Parfois, quelqu’un envoyait au Prophète de la nourriture en cadeau et il la partageait avec les gens présents. Une fois, quelqu’un envoya une grande marmite de ragoût au Prophète alors qu’il était dans la mosquée. Lui et tous les gens présents en mangèrent, se passant la marmite à plusieurs reprises. Ils furent étonnés d’avoir réussi à en manger autant, à partir d’une simple marmite. L’un d’eux demanda : « Y avait-il quelqu’un qui remplissait de nouveau la marmite après chaque tour? »
Le Prophète répondit : « Personne ne la remplissait de nouveau. Si elle l’était, c’était directement du Ciel. »
Une autre fois, quelqu’un envoya un mouton chez lui.

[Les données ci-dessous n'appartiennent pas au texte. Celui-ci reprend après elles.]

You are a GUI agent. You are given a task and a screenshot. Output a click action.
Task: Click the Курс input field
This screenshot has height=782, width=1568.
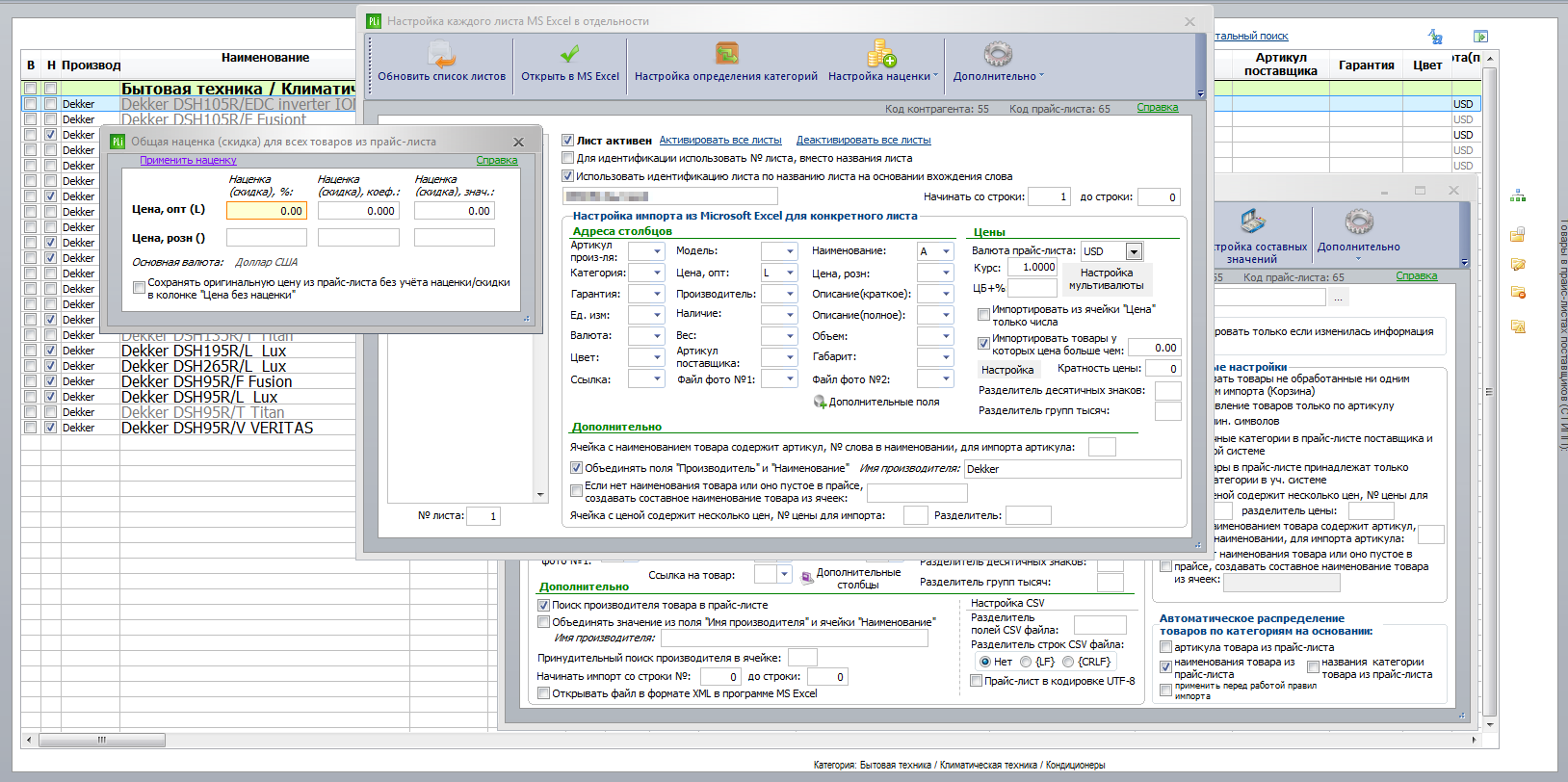coord(1032,268)
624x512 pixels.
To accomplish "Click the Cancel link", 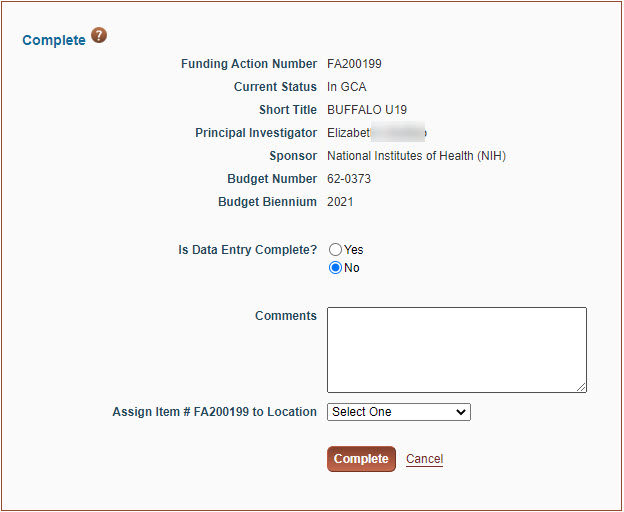I will coord(424,459).
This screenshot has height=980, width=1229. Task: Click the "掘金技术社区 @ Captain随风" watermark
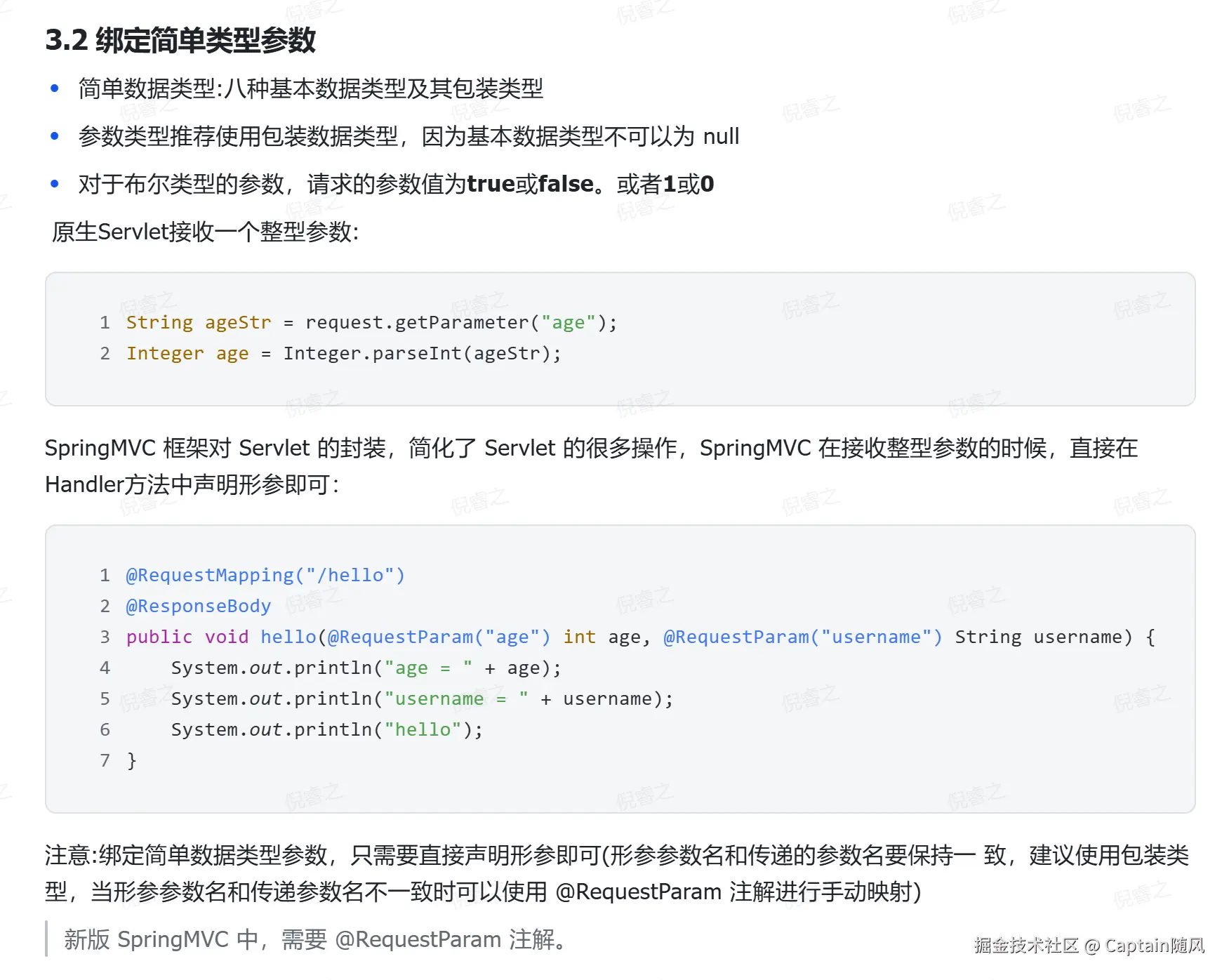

C’était à une époque où la nourriture se faisait très rare. Il dit à sa famille de le préparer et y ajouta du pain qu’ils avaient. Lorsque le tout fut prêt, ils disposèrent la nourriture dans un plat si grand que quatre hommes étaient nécessaires pour le porter. Puis, il demanda que le plat soit amené dans la mosquée après la prière du matin. Ses compagnons se rassemblèrent autour et ce n’est qu’après que tous se fussent installés que le Prophète vint s’agenouiller près d’eux. Un bédouin venu de l’extérieur, qui passait par là, demanda : « Qu’est-ce que c’est que cette assemblée? »
Le Prophète répondit : « Dieu m’a envoyé en tant que serviteur généreux et non en tant que tyran arrogant. Que chacun mange de ce qui se trouve devant lui, tout en laissant le milieu intact; votre nourriture sera alors bénie. » Après un moment, il ajouta : « Prenez-en et mangez-en, car je jure par Celui dans la main de qui se trouve mon âme, la Perse et Rome seront ouvertes jusqu’à ce que la nourriture soit abondante et que les gens oublient de mentionner le nom de Dieu dessus. »

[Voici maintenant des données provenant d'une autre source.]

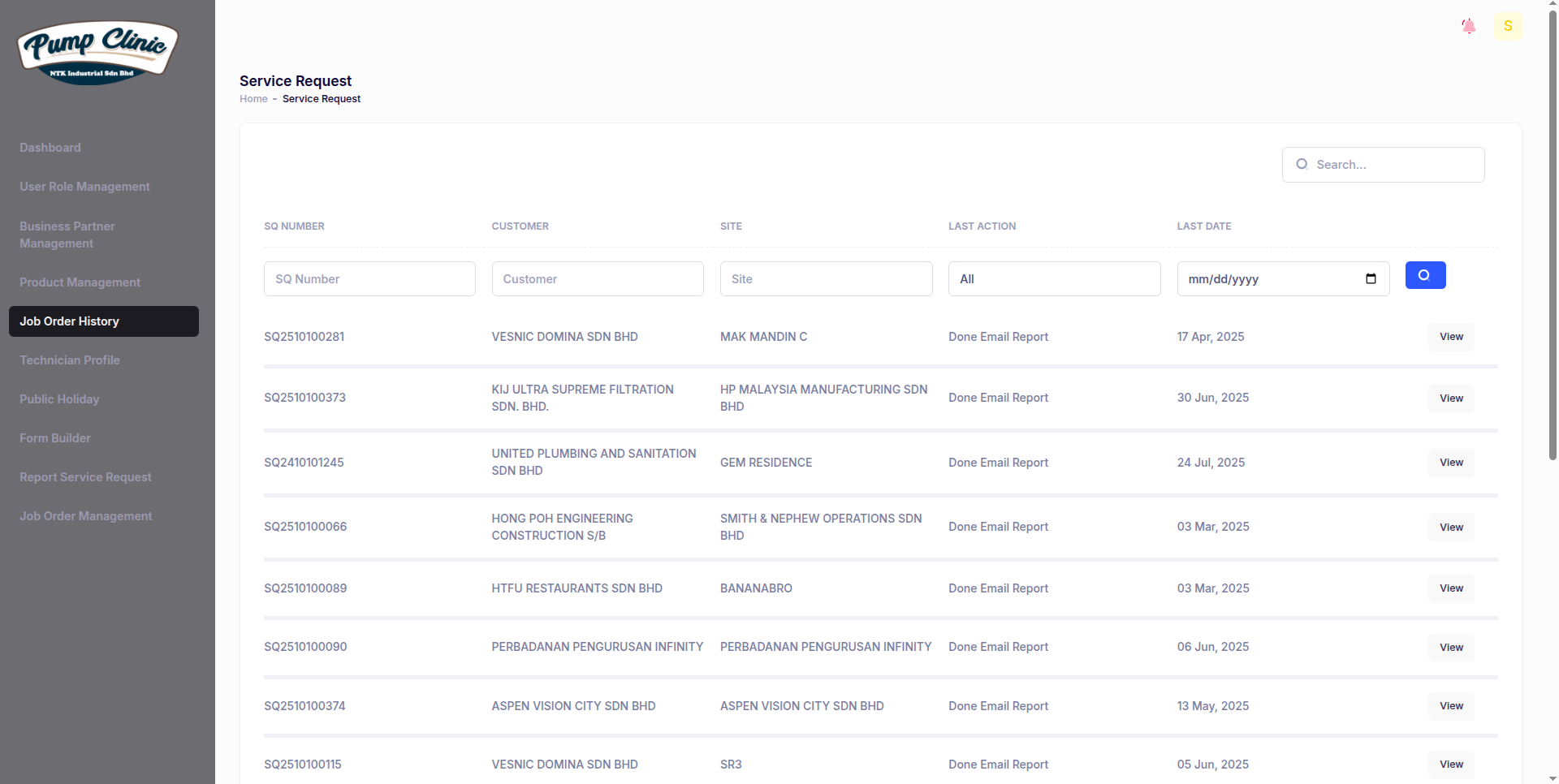
Task: Open Business Partner Management menu
Action: [67, 235]
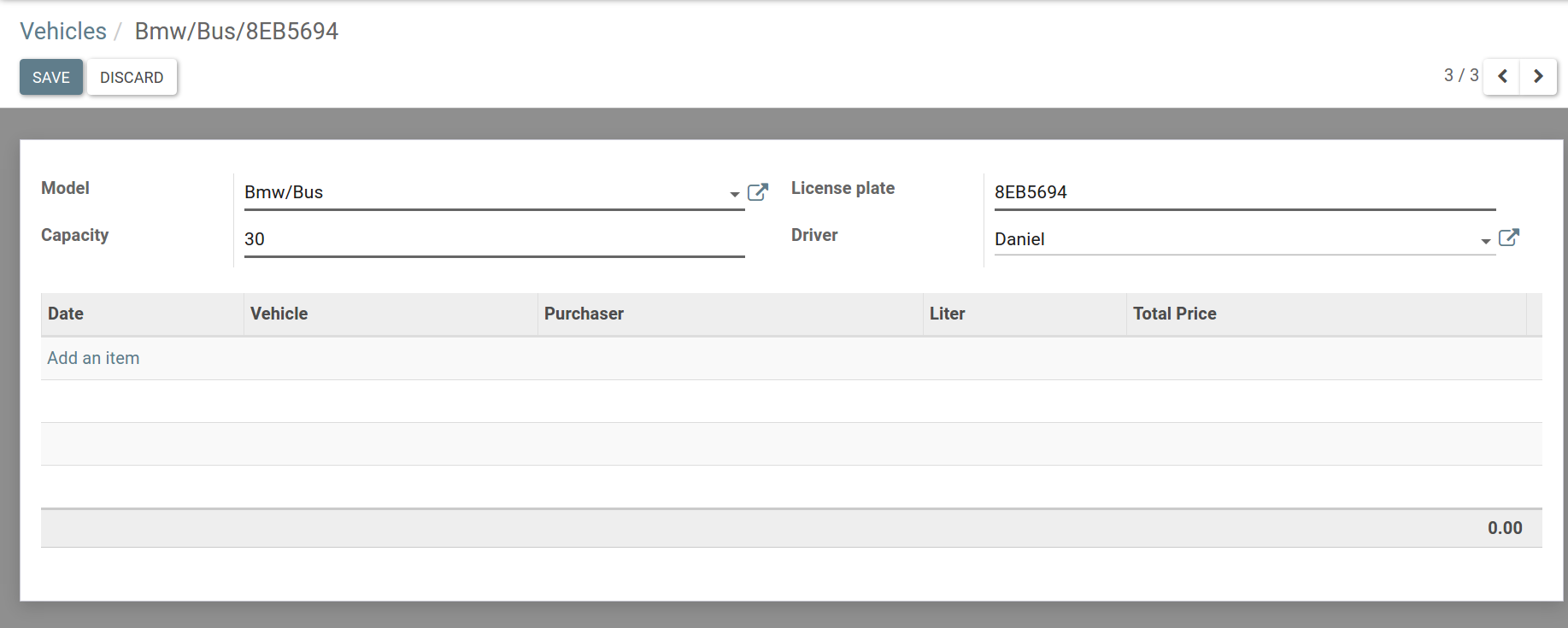Sort by the Date column header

Les assemblées matinales pouvaient parfois s’étendre et, d’autres fois, durer moins longtemps, selon les besoins de la communauté. Mais elles prenaient le plus souvent fin juste avant midi et le Prophète se levait alors après avoir dit : « Gloire à Toi, ô Allah, mon Seigneur, puisses-Tu être loué. J’atteste qu’il n’y a pas d’autre dieu que Toi, j’implore Ton pardon et je me repens sincèrement de mes péchés. »

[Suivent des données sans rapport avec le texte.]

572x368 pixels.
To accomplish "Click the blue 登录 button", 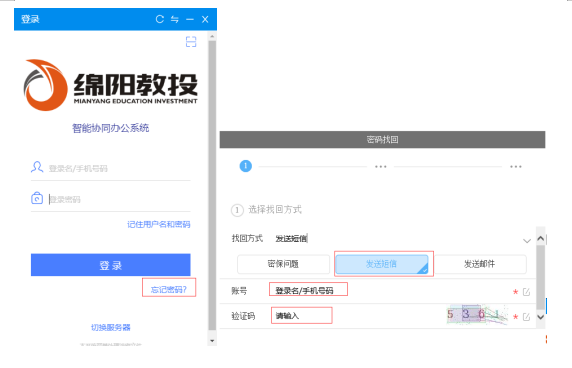I will tap(111, 265).
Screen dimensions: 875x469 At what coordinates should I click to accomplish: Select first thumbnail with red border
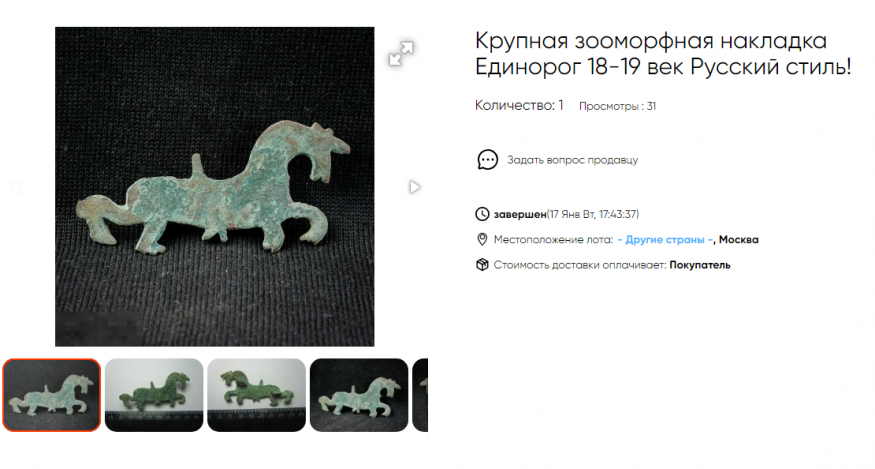pyautogui.click(x=51, y=395)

La première fois que le Prophète avait prononcé cette invocation, ses compagnons lui avaient demandé pourquoi il disait cela. Il avait répondu : « Avec cette invocation, nous expions tout péché que nous pourrions avoir commis au cours de cette assemblée. » Il avait également expliqué à Aisha, un jour : « Pour ceux qui auront dit de bonnes paroles, cette invocation sera un sceau sur celles-ci jusqu’au Jour du Jugement. Et pour ceux qui auront dit quelque chose de déplacé, elle sera une expiation pour eux. »
Avant de partir, il faisait également une invocation pour ses compagnons : « Ô Allah! Fais en sorte que nous Te craignions assez pour ne pas Te désobéir. Fais de nous des serviteurs obéissants afin que nous atteignions le Paradis. Fais en sorte que notre foi soit assez ferme pour que nous traversions avec facilité les épreuves de la vie. Ô Allah! Fais-nous jouir de nos facultés de la vue et de l’ouïe jusqu’à la fin de nos vies. Donne-nous la victoire contre ceux qui nous oppriment et aide-nous contre ceux qui nous montrent de l’hostilité. Ne fais pas du monde qui nous entoure une affliction pour nous et fais en sorte que ce monde ne devienne pas notre souci premier ou l’ensemble de notre savoir. Ne laisse personne n’ayant aucune compassion pour nous avoir de pouvoir sur nous. »
Puis, les compagnons se levaient et s’en allaient chacun de leur côté vaquer à leurs occupations.
Quant au Prophète (que la paix et les bénédictions de Dieu soient sur lui), il rentrait parfois chez lui et d’autres fois, il se rendait au marché ou honorait une invitation qu’il avait reçue, ou vaquait à quelque tâche quotidienne.